Short problem: Copy out everything from the line containing "For every named target in this 166×2576" down to the line containing "Aktivitas (33, 881)", both included, exactly as they appear.

Input records:
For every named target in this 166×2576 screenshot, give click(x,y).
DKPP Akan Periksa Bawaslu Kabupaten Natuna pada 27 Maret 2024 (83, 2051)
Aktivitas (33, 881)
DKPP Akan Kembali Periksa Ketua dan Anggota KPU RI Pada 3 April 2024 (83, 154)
...
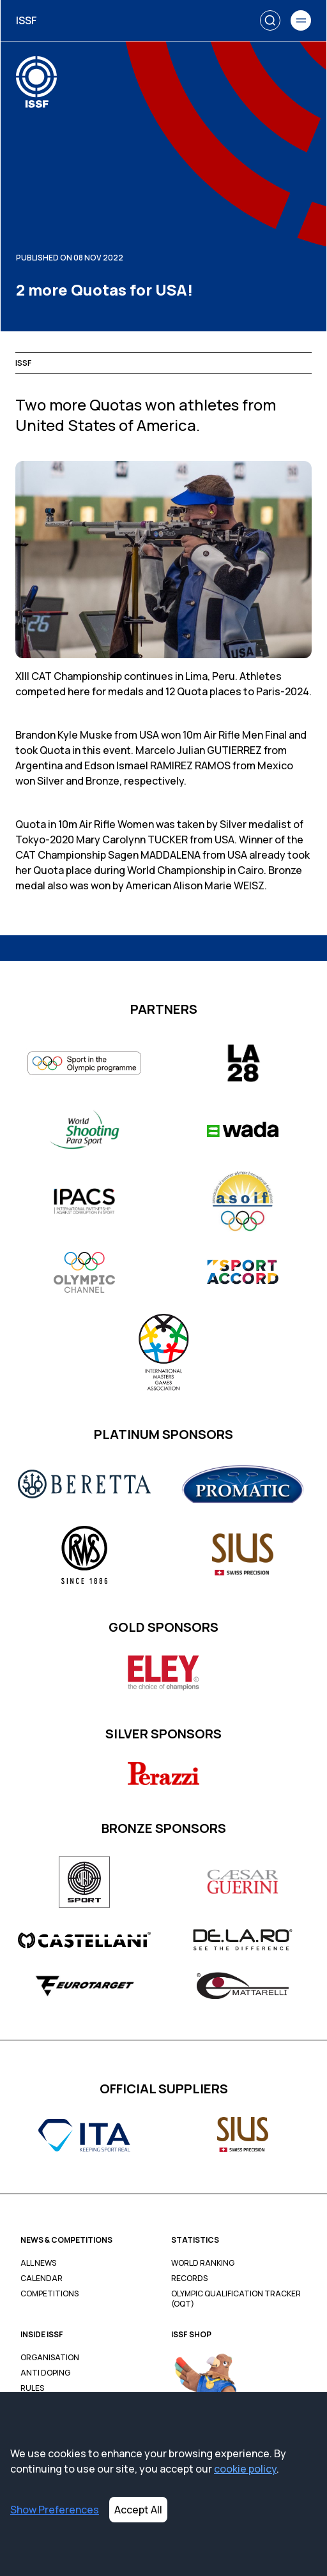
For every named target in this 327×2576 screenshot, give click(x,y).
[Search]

Exercise output:
For every named target in this 166×2576 screenshot, give click(x,y).
DKPP Akan Periksa Bawaslu Kabupaten Natuna pada 27 Maret 2024 (83, 2051)
Aktivitas (33, 881)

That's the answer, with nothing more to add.